The Simonds Gardens Rock the Block event is HFHNCC’s sixth neighborhood revitalization event since July 2021, with more scheduled across Wilmington this fall and in the spring of 2023. Sponsorships and grants are needed to fund the growing need to transform Wilmington communities, one block at a time, one park at a time.

Habitat for Humanity NCC is seeking volunteers for upcoming Rock the Block events. For more information, contact Andre Wilburn at awilburn@habitatncc.org and register as a volunteer at www.habitatncc.org/volunteer.

About DNREC
The Delaware Department of Natural Resources and Environmental Control protects and manages the state’s natural resources, protects public health, provides outdoor recreational opportunities and educates Delawareans about the environment. For more information, visit the website and connect with @DelawareDNREC on Facebook, Twitter or LinkedIn.

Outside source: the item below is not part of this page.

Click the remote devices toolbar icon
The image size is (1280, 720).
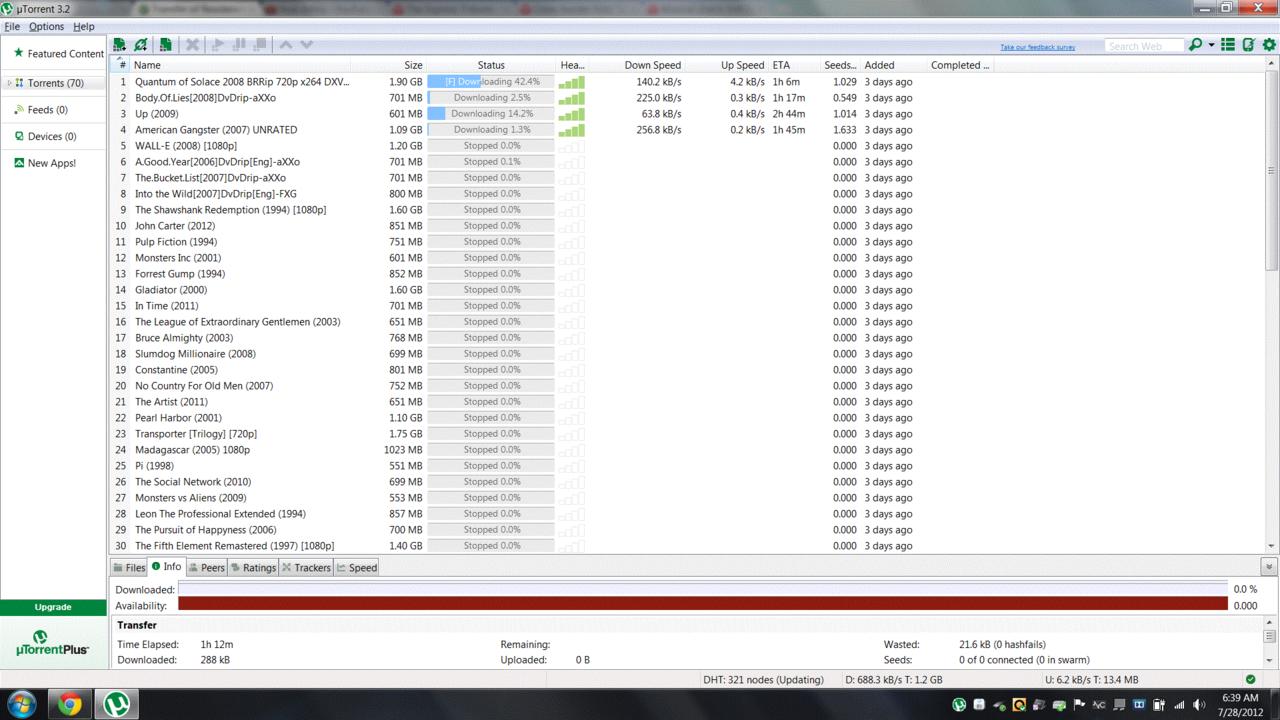tap(1248, 45)
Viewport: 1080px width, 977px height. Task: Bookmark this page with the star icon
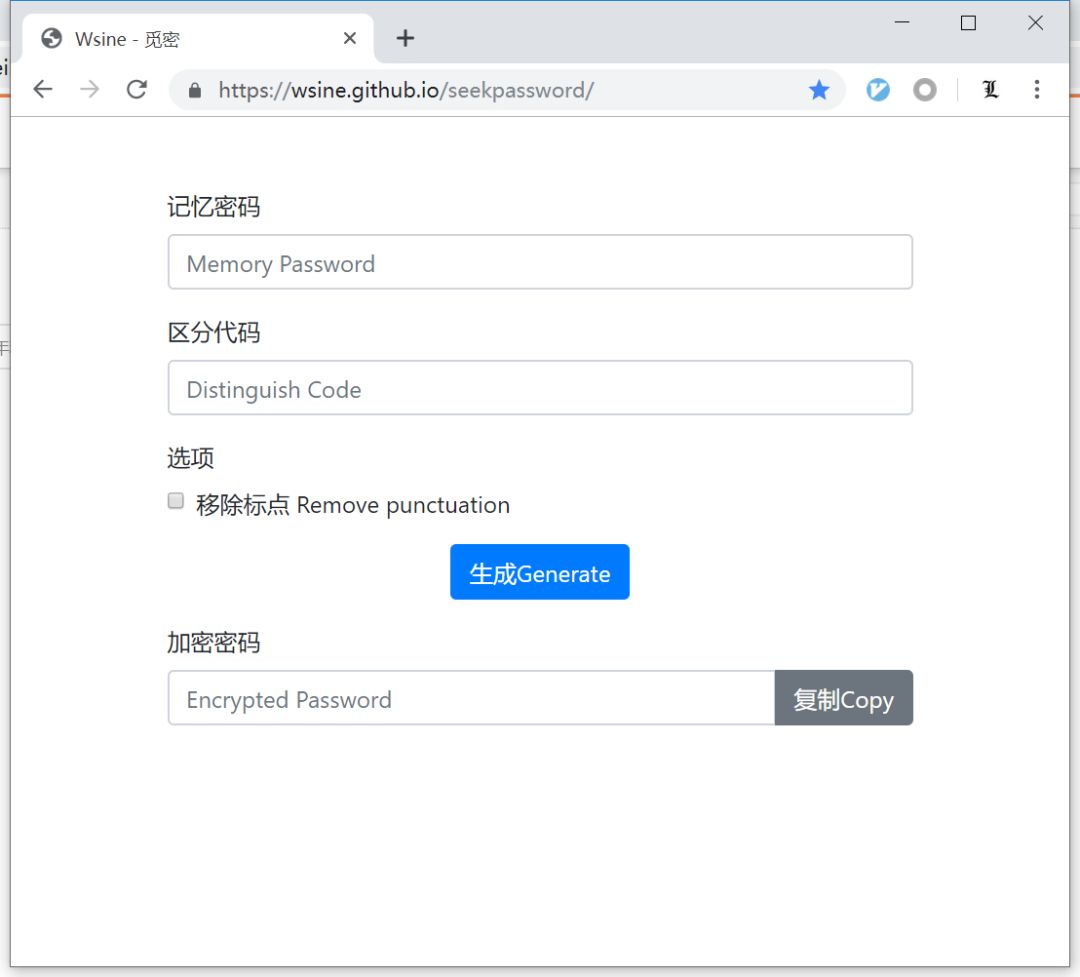(819, 89)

About Habitat for Humanity of New Castle County
Habitat for Humanity of New Castle County (HFHNCC) celebrates 35 years of impact in 2021. To date, HFHNCC has built 256 homes and served over 600 families. Committed to changing lives and landscapes, HFHNCC provides affordable housing solutions for hard working, low-income families. Habitat engages residents in improving their neighborhoods, provides free critical home repairs to preserve existing homeownership, conducts financial literacy and home maintenance education for families in our homeownership program and builds affordable housing.